Cut looks like a performance tool. It commits the search, prunes alternatives, and makes predicates feel crisp and decisive. The problem is that it silently destroys intended solutions during backtracking — and Prolog's entire value proposition is relational search over multiple solutions.

Why cut seems like a good idea at first

Imagine writing max/3 — a predicate that gives the maximum of two integers. A beginner's first instinct:

% Broken: max/3 with cut loses solutions
max_broken(X, Y, X) :- X >= Y, !.
max_broken(_, Y, Y).

Query it in one direction and it seems fine:

?- max_broken(3, 2, M).
M = 3.

?- max_broken(3, 3, M).
M = 3.

But watch what happens when you try to use it relationally:

?- max_broken(X, 2, 3).
false.   % Should succeed with X = 3!

The cut after X >= Y fires before X is instantiated, arithmetic blows up or the clause ordering kills the second solution. The predicate only works ground-first.
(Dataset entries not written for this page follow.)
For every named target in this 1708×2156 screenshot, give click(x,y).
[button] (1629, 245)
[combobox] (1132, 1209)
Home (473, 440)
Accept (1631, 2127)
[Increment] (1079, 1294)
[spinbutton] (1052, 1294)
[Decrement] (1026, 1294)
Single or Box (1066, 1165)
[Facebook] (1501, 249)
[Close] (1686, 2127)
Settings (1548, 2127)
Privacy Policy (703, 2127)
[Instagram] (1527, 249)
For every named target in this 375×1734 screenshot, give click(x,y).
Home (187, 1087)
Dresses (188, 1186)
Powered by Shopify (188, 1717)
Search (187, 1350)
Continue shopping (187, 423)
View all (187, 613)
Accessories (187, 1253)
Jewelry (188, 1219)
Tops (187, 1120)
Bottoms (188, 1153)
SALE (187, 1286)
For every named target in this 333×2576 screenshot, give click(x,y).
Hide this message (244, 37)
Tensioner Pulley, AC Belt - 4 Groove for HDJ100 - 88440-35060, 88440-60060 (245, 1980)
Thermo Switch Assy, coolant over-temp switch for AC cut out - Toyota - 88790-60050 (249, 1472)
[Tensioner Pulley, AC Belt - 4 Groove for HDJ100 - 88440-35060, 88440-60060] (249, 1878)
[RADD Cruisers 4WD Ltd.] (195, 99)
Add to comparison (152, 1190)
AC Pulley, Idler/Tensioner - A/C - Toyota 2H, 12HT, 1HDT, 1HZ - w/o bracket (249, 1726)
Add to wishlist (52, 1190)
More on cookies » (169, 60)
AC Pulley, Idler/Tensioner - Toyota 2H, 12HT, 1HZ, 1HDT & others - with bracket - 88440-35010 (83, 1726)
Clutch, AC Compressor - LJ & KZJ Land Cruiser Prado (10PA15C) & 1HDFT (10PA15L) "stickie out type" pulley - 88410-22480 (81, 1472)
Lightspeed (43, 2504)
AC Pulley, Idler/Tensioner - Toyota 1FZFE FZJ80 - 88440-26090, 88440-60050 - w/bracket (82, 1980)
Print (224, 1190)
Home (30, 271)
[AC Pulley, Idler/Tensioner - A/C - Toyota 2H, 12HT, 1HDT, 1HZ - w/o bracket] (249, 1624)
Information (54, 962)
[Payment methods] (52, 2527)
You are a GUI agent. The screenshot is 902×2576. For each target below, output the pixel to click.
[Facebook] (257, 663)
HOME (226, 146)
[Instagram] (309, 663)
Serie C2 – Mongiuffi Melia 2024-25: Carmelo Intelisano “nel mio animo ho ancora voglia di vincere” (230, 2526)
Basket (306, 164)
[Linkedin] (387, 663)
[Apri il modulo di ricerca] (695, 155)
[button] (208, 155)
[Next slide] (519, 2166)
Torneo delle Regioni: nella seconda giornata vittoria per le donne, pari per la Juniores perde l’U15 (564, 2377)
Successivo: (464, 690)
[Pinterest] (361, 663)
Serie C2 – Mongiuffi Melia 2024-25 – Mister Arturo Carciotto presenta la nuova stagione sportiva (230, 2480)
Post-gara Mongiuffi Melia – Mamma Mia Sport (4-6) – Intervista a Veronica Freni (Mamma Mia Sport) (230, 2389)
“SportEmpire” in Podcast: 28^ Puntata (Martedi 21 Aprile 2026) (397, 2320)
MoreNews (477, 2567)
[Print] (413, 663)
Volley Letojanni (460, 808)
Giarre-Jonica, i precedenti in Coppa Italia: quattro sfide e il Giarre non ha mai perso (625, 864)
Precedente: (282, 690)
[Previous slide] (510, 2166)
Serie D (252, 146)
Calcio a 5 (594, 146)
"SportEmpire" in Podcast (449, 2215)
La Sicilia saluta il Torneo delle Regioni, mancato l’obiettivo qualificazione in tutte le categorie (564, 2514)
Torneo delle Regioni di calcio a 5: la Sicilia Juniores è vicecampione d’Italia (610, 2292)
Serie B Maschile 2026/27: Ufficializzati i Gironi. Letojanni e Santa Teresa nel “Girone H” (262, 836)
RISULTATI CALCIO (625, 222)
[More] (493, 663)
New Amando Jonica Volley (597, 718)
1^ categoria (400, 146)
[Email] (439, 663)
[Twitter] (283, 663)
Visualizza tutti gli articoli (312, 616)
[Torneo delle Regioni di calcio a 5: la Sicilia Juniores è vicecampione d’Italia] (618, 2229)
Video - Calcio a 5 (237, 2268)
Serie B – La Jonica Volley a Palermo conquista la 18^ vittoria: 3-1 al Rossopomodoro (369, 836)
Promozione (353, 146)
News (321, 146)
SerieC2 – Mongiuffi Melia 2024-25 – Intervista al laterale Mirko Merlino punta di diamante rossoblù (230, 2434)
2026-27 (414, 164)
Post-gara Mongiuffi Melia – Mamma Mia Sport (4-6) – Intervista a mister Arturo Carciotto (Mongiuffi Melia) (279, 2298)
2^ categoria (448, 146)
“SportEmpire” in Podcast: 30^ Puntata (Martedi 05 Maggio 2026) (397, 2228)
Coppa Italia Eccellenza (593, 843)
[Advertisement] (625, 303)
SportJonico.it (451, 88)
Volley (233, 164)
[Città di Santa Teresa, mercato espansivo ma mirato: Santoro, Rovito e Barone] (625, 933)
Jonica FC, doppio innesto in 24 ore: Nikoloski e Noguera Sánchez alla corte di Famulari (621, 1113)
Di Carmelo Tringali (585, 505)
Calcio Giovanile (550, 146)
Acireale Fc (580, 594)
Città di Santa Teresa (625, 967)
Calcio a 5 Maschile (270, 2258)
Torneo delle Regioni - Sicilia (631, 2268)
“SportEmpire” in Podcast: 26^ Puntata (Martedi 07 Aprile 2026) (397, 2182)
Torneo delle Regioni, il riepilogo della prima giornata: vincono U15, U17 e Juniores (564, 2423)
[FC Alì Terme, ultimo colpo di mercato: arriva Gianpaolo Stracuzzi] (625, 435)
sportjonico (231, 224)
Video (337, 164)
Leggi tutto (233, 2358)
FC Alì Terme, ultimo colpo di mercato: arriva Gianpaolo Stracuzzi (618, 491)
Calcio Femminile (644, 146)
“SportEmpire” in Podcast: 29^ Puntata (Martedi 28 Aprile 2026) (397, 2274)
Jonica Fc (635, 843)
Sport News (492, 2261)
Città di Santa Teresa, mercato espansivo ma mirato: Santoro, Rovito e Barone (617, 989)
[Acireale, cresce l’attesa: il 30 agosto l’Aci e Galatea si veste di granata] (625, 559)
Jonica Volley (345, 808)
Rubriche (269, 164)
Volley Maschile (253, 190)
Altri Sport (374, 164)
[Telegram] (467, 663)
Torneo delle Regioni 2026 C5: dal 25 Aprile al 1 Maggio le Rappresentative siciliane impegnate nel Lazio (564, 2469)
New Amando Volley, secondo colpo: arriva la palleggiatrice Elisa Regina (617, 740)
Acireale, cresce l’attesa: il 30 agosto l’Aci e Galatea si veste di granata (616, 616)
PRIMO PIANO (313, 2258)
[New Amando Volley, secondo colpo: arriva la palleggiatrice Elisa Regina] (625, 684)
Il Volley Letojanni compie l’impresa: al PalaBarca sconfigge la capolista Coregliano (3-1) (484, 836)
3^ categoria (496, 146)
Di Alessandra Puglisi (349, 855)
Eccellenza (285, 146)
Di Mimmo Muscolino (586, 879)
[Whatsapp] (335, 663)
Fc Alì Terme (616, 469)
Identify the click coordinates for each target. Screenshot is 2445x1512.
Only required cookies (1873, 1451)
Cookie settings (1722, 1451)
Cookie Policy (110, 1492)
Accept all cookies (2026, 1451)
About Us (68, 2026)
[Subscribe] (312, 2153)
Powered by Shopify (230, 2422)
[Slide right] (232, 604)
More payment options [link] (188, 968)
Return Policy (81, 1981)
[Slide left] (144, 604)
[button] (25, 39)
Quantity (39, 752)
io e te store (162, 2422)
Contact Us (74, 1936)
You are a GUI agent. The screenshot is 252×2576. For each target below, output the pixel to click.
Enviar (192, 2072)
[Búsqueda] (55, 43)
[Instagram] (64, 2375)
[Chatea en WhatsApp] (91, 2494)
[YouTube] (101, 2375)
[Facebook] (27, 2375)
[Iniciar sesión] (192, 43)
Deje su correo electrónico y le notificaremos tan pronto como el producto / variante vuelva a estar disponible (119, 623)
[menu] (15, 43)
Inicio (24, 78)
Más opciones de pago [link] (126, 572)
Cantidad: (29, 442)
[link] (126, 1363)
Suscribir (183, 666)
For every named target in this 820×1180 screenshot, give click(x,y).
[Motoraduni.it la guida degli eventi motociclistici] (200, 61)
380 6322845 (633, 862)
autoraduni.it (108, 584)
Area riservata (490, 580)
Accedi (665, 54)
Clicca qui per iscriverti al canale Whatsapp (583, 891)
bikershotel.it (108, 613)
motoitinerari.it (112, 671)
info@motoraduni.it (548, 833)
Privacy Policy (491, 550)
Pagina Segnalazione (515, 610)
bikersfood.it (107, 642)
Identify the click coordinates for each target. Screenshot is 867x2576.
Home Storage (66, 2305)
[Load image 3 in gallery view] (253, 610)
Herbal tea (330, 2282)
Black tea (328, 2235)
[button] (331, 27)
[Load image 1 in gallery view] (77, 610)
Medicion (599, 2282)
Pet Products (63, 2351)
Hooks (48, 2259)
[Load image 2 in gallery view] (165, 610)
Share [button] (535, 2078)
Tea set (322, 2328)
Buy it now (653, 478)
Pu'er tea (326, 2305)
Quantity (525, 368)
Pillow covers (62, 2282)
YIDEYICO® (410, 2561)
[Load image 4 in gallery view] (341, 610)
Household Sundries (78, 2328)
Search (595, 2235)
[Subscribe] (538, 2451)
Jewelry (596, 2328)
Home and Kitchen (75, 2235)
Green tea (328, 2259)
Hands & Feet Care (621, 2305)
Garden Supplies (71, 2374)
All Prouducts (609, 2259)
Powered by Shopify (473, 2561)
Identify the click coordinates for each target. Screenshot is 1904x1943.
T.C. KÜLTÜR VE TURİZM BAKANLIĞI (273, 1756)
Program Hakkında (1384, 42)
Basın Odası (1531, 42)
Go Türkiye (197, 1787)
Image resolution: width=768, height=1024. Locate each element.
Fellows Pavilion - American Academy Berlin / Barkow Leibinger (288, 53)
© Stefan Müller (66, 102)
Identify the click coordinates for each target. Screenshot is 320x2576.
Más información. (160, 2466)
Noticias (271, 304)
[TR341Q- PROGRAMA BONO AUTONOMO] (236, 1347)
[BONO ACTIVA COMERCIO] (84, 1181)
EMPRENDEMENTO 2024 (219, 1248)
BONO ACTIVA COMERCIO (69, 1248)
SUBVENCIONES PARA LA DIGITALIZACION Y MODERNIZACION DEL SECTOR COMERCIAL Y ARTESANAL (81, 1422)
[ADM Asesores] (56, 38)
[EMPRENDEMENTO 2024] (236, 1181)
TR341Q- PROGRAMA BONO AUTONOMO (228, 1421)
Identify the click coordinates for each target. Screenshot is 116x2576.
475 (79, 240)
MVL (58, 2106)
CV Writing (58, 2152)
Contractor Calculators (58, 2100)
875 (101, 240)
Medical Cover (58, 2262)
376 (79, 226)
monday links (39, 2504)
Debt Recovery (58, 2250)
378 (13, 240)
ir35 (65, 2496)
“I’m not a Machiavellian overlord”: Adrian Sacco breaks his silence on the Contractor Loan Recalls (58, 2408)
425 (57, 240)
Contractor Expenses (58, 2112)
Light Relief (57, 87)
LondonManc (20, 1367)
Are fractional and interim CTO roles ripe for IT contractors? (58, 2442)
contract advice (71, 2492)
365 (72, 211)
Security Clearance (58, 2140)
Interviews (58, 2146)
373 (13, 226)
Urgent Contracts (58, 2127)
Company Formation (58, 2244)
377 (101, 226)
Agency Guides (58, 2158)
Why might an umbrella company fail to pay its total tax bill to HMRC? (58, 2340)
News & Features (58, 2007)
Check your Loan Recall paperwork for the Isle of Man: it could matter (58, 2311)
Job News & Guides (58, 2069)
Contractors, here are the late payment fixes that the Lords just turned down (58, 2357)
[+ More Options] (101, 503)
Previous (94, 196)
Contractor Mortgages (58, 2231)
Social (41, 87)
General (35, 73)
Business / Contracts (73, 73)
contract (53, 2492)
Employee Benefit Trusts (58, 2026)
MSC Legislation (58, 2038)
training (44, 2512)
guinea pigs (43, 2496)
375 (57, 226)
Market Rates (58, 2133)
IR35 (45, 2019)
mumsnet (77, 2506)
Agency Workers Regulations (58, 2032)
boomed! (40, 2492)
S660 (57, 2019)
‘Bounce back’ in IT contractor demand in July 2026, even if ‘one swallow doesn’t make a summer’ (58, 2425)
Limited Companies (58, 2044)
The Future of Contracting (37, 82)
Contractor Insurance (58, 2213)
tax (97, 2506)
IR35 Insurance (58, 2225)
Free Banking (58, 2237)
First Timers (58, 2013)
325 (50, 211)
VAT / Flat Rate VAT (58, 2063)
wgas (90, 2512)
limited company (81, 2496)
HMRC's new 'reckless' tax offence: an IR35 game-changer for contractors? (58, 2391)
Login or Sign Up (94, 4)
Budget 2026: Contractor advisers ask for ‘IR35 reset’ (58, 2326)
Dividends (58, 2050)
How !/0 silently destroys intended solutions

Monotonicity in plain English: if a goal succeeds for some input, adding more constraints should never make it fail for that same input. Cut breaks this because it depends on clause ordering — a procedural concept, not a logical one. Rename your clauses, swap their order, and the program changes meaning. That is a red flag in a declarative language.

The declarative alternative: dif/2 and if_/3

if_/3 from library(reif) (available in SWI-Prolog via pack_install(reif)) expresses conditional logic without destroying solutions. The signature is if_(Cond, Then, Else) where Cond is a reifiable goal — one that can be true, false, or deferred when variables are unbound.

% Correct: max/3 using CLP(FD) — works in all modes
:- use_module(library(clpfd)).

max_clp(X, Y, M) :-
    M #= max(X, Y).

?- max_clp(3, 2, M).
M = 3.

?- max_clp(X, 2, 3).
X = 3.

?- max_clp(X, Y, 3), X in 1..5, Y in 1..5, label([X,Y]).
X = 1, Y = 3 ;
X = 2, Y = 3 ;
% ... all valid pairs

If you need if_/3 for non-arithmetic conditionals, load it and use =(X,Y,T) as the reifiable equality:

:- use_module(library(reif)).

classify(X, Class) :-
    if_(X = 0, Class = zero, Class = nonzero).

This works whether X is ground or not — it will suspend and resume correctly.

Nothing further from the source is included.